Straw Hat As usual, summer theaters consist of young aspiring actors entirely surrounded by a few Broadway veterans and hordes of movie-TV refugees with more or less recognizable names. Some of the names:

OGUNQUIT, ME., Ogunquit Playhouse: Dennis Weaver in the comedy-mystery Catch Me If You Can.

FALMOUTH, MASS., Falmouth Playhouse: The Bronx seeks cooler climes with Gertrude Berg in Dear Me, the Sky Is Falling.

WESTBURY, N.Y., New Westbury Music Fair: Jayne Mansfield adds an exclamation point to Gentlemen Prefer Blondes.

SYRACUSE, Famous Artist Playhouse: Durward Kirby plays a perplexed father in The Impossible Years, a product of the past Broadway season.

NYACK, N.Y., Tappan Zee Playhouse: June Allyson is trying out a new play called Good-By Ghost.

PHILADELPHIA, Playhouse in the Park: Life with Father starring Tom Ewell as good old Dad.

NEW HOPE, PA., Bucks County Playhouse: The later, but not at all declining years of Eleanor of Aquitaine are chronicled in Lion in Winter, with Colleen Dewhurst as the queen and George C. Scott as King Henry II.

WARREN, OHIO, Kenley Players: Juliet Prowse boop-boop-bee-doops it in The Boy Friend.

KANSAS CITY, MO., Starlight Theater: Betty White plays the role that Judy Holliday made famous in the 1956 musical Bells Are Ringing.

CHARLOTTE, N.C., Charlotte Summer Theater: Orson Bean demonstrates How to Succeed in Business Without Really Trying.

ATLANTA, Atlanta Municipal Theater: Jane Morgan high-steps her way through Can Can.

DENVER, Elitch Theater: The theater's most famous relative, Charley's Aunt, this time starring Louis Nye.

WEST COVINA, CALIF., Carousel Theater: Georgia Brown re-creates her Broadway role in Oliver!

SAN FERNANDO VALLEY, CALIF., The Valley Music Theater: Jerry Van Dyke is trying his hand at Big Brother Dick's starring role in Bye Bye Birdie.

HOLLYWOOD, Huntington Hartford Theater: Ellis Rabb's Association of Producing Artists revival of You Can't Take It with You, which played to packed houses on Broadway, proving that age is only relatives.

BERKELEY, CALIF., Ben Kapen's Melodyland: Leslie Uggams in The Boy Friend.

CINEMA

WALK, DON'T RUN. Stepping lightly out of his customary Romeo role, Gary Grant plays matchmaker for Samantha Eggar and Jim Hutton. The trio squeezes winning high comedy from a wheezy plot about crowded housing in Tokyo during the 1964 Olympics.

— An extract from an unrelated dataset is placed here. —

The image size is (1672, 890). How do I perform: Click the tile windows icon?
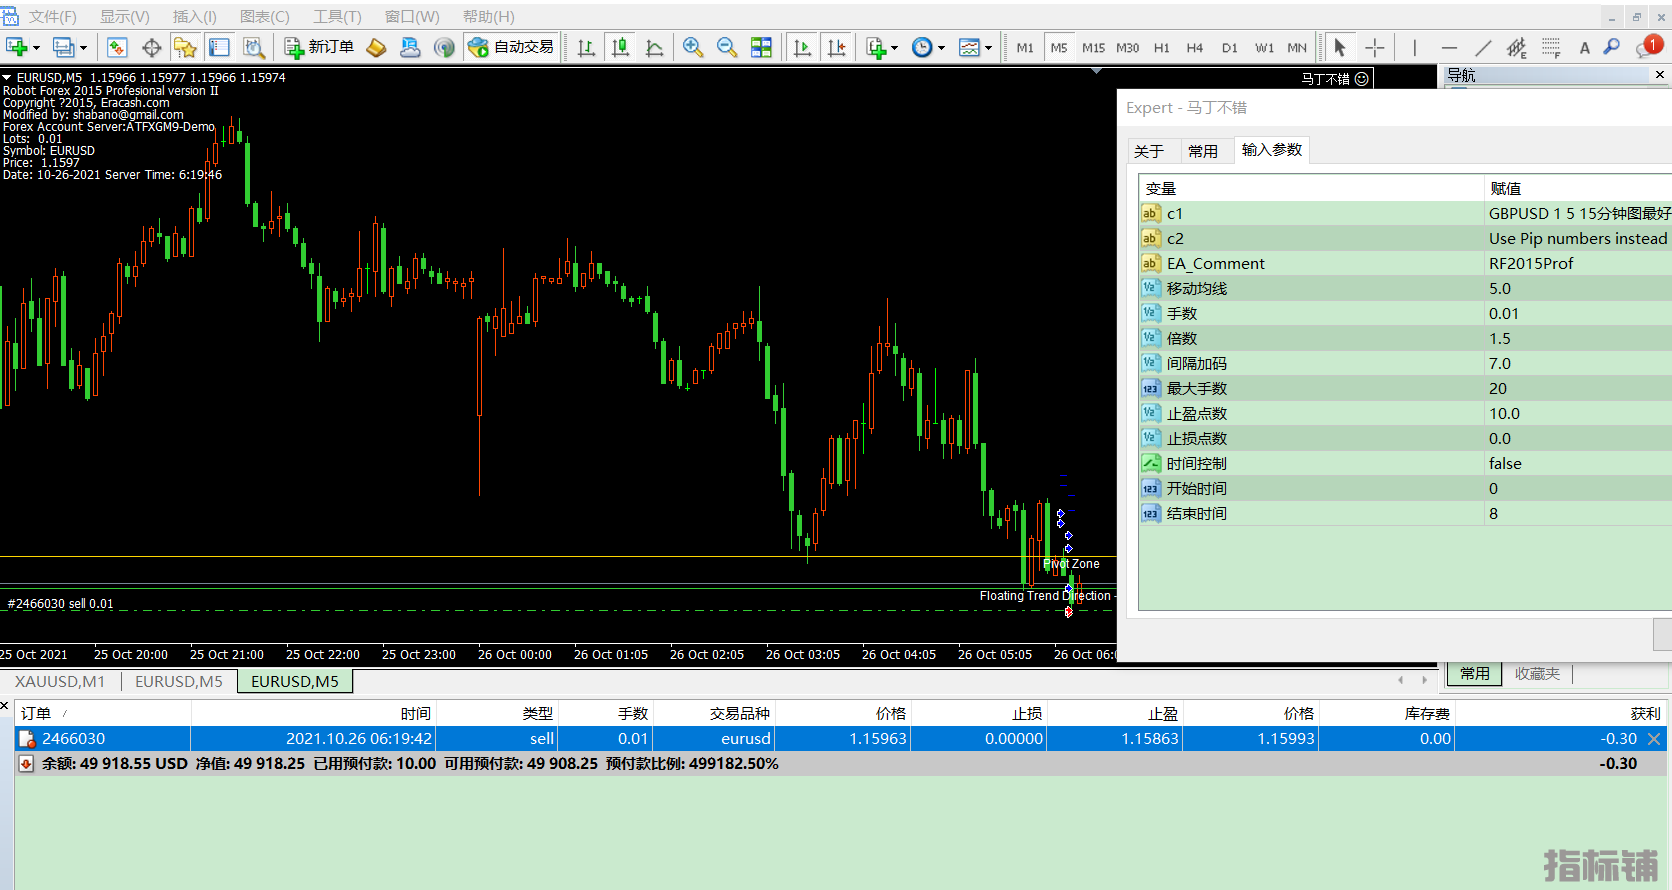(x=761, y=47)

WHO'S AFRAID OF VIRGINIA WOOLF? Two faculty couples turn an after-hours party into a marital Armageddon, with the same corrosive language used in Edward Albee's Broadway hit. As hosts, Richard Burton and Elizabeth Taylor make a sizzling night of it.

THE ENDLESS SUMMER. In a documentary that captures the appeal of a dangerous and dazzling sport, two skillful young surfers search for the perfect wave on a round-the-world tour.

THE NAKED PREY. Director-Star Cornel Wilde is the quarry hunted by native warriors in a stirring, single-minded African adventure drama, uncluttered with fainthearted blondes or false heroics.

BORN FREE. Another African saga, based on Joy Adamson's book about Elsa the lioness. The cat cast is in top form.

AND NOW MIGUEL. Sheep ranching in New Mexico generates excitement for the boy hero of a juvenile film by the makers of Island of the Blue Dolphins and Misty.

LE BONHEUR. The Prince Charming of Director Agnes Varda's wry fairy tale about infidelity is a rather impulsive carpenter (Jean-Claude Drouot) who drives his wife to suicide and happily settles down with his mistress.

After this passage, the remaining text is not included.